Desde que descubrió que José María Aznar iba a ser presidente y que era bueno acomodarse un Cervantes o un Príncipe de Asturias entre el chaleco, Mutis no dejó de hacer cualquier cosa para llamar la atención de la monarquía española. Se sabe que se enamoró mucho de una hija de Felipe II, la infanta Catalina Micaela, cuyo verdadero nombre fue María Dolores de Cospedal y cuyo retrato hizo Sánchez Coello. Cada semana iba a El Prado a mirar el cuadro, antes de caer de improviso donde Mariano Rajoy y Esperanza Aguirre, a quienes obsequiaba con rancios epítomes que compraba a Almojábana Grandes y su marido mamerto.

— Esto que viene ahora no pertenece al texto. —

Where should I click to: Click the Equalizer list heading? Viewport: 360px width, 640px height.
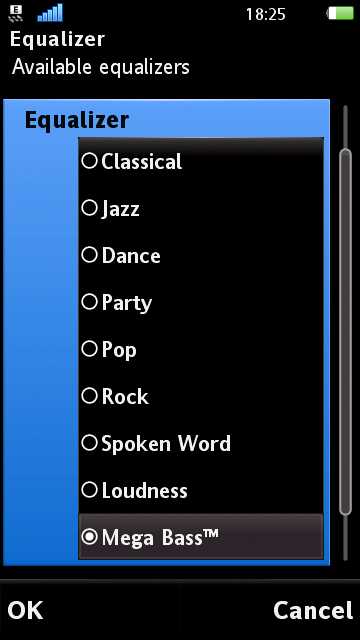tap(77, 120)
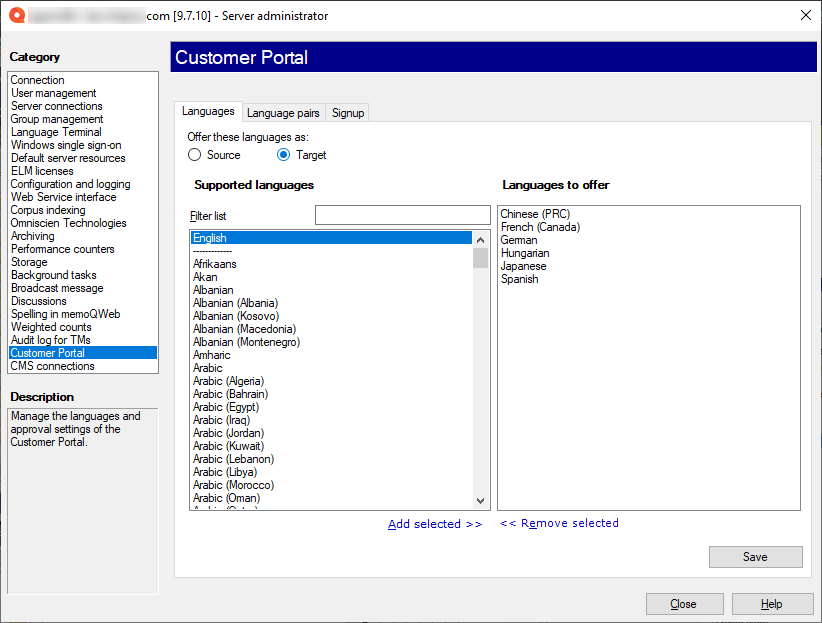Switch to the Language pairs tab

click(283, 113)
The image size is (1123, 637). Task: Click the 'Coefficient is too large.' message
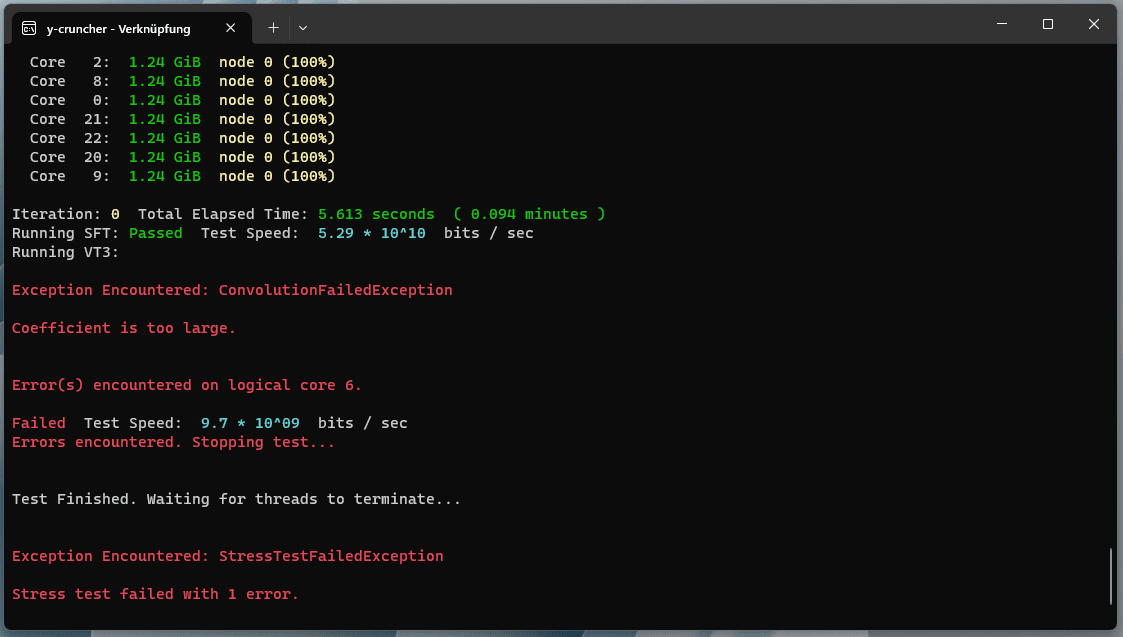124,328
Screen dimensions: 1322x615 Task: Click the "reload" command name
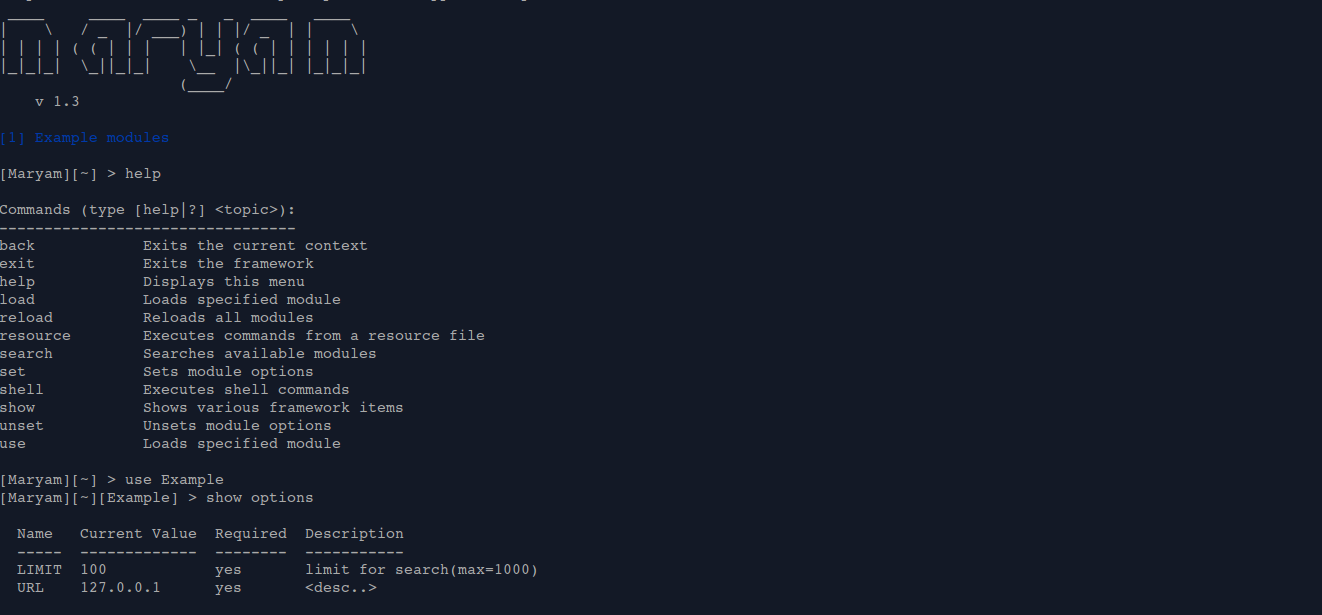point(26,318)
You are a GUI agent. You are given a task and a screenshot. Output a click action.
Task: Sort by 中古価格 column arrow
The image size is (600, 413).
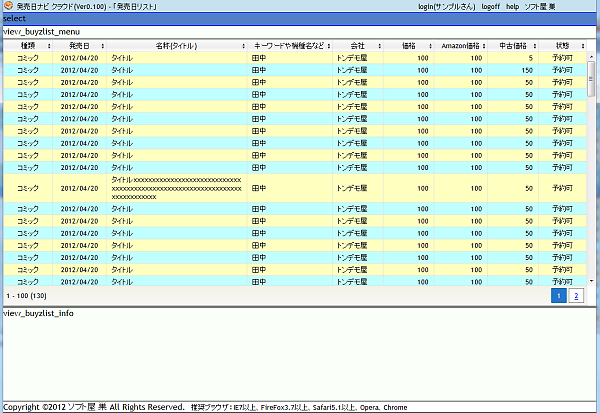[535, 46]
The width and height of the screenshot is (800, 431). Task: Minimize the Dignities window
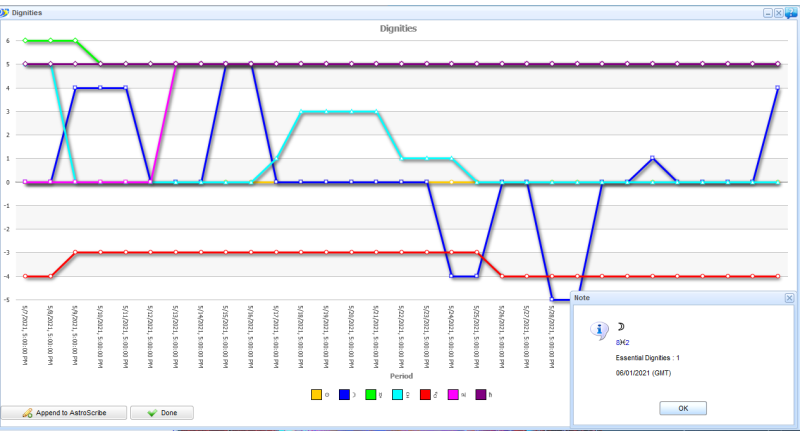coord(768,13)
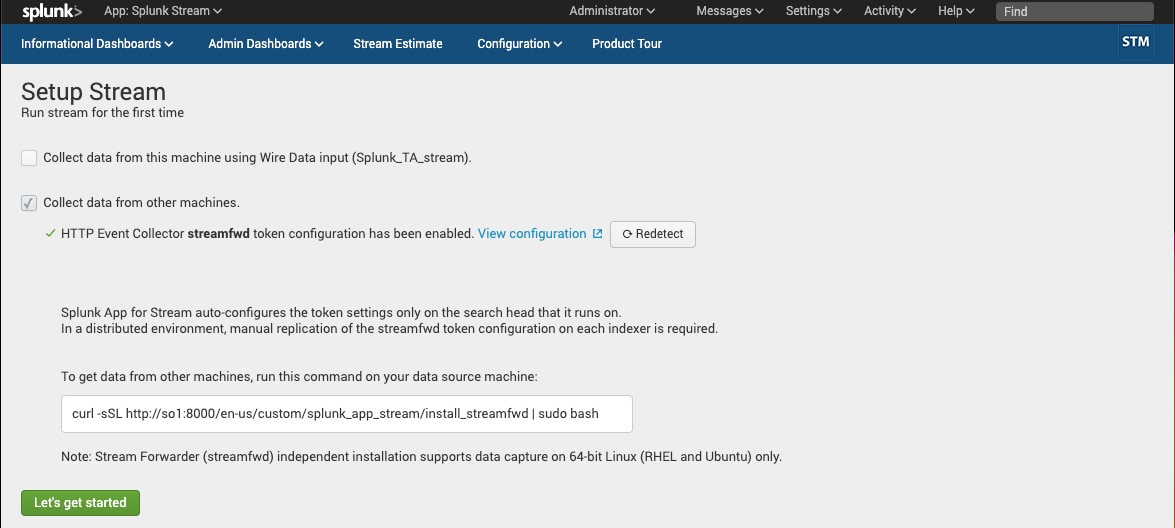This screenshot has width=1175, height=528.
Task: Open the Messages dropdown
Action: click(x=730, y=11)
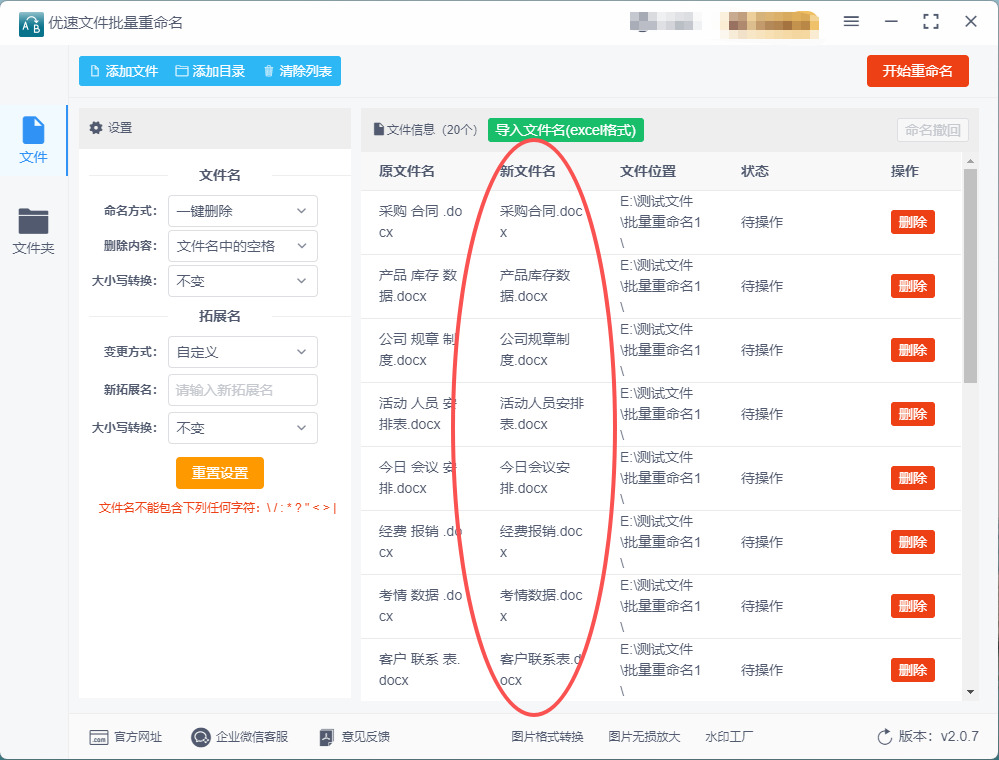The width and height of the screenshot is (999, 760).
Task: Click the app logo in title bar
Action: click(x=31, y=22)
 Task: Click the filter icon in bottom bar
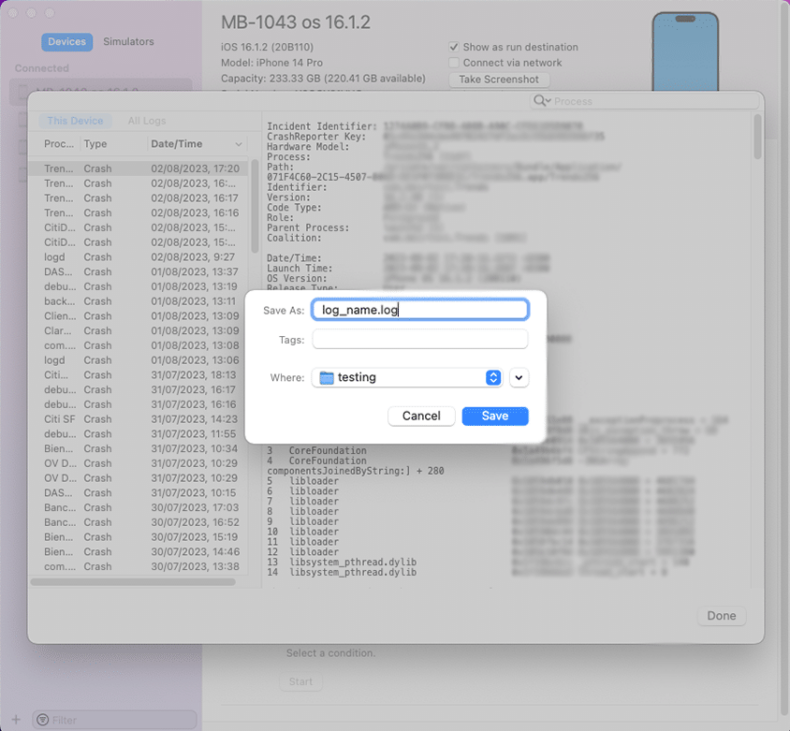coord(42,719)
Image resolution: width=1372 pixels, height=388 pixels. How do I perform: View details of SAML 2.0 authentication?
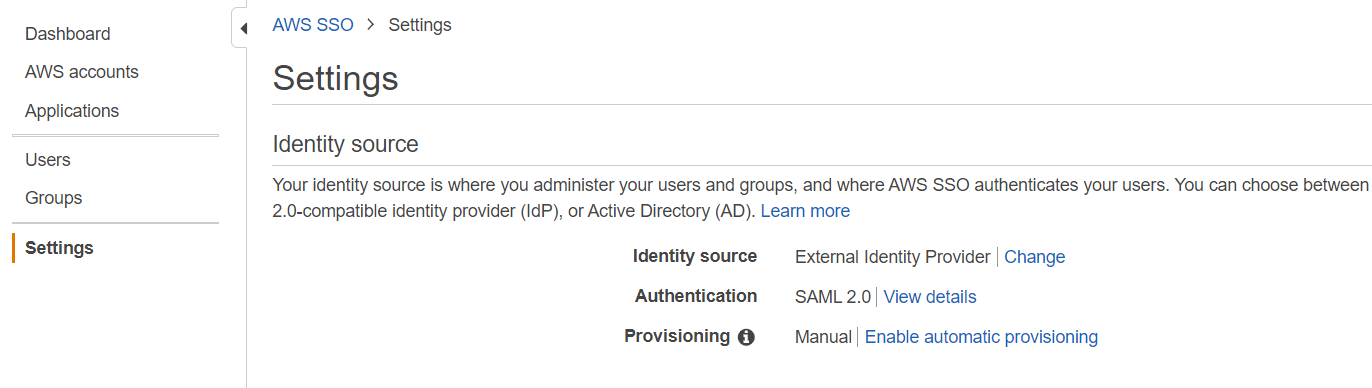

A esta pasión erótica agregó, desde los años de la transición del franquismo a la monarquía, una tremenda lambonería hacia el Rey de España, a quien no dejaba de comparar con Enrique IV de Francia, el primer Borbón. Juan Carlos también iba a sobrevivir a los Valois de nuestro tiempo, iba a vencer a la maldita Catalina de Medicis e incluso, si el pasado lo permitía, llegaría el día que en la historia de Don Juan Carlos apareciera alguien sentado en un inodoro, y al morir, permitiría que él ascienda al trono.

Mutis era monárquico porque cuando estaba chiquito su mamá le compró una vieja aureola que usaba Rasputín y cuando se achispaba se coronaba para celebrase ante el espejo mientras gritaba: espejito, espejito, dime cual es el mejor poeta del cosmos y el espejo, con una voz de Alzheimer, le respondía: Juan Manuel Roca. Por eso dijo que en España  «nadie sabe dónde iremos a parar con estos rojos» agregando enseguida el lambetazo al Rey, la Reina, el Príncipe, las Infantas, recordando que entre esos que no han tenido la menor noción acerca del destino están sus conmilitones Belisario Betancur, César Gaviria Trujillo y el mismísimo Ernesto Samper, un empleado de los hermanos Rodríguez Orejuela que han ordenaron a otro de sus subalternos, el entonces gerente de ArtEria, Ramiro Osorio, la creación de un Ministerio de Cultura que seía controlado desde la casa de Mutis en México.

Lo que nadie dijo en esos años, es que Álvaro Mutis, cuando no existían los Premios Cervantes y Príncipe de Asturias, iba por el mundo diciendo toda clase de desatenciones sobre su majestad, como aquella vez que exigió, en una entrevista a María Mercedes Carranza, la Constituyente Lírica del M-19, en su Extravagario de El Pueblo de Cali, afirmar que él «creía en el destino de los pueblos ungidos por Dios porque  soy monárquico legitimista. Es más, pienso que la independencia fue un despojo y que Colombia es una inmensa finca que no hay que devolver a los Tukak Makú. Nuestro gobernante debe ser don Juan Carlos Teresa Silvestre Alfonso de Borbón y Battemberg, Conde de Barcelona, junto a las Duquesas de Soria y Badajoz y no Juan Carlos, su hijo, que es un usurpador».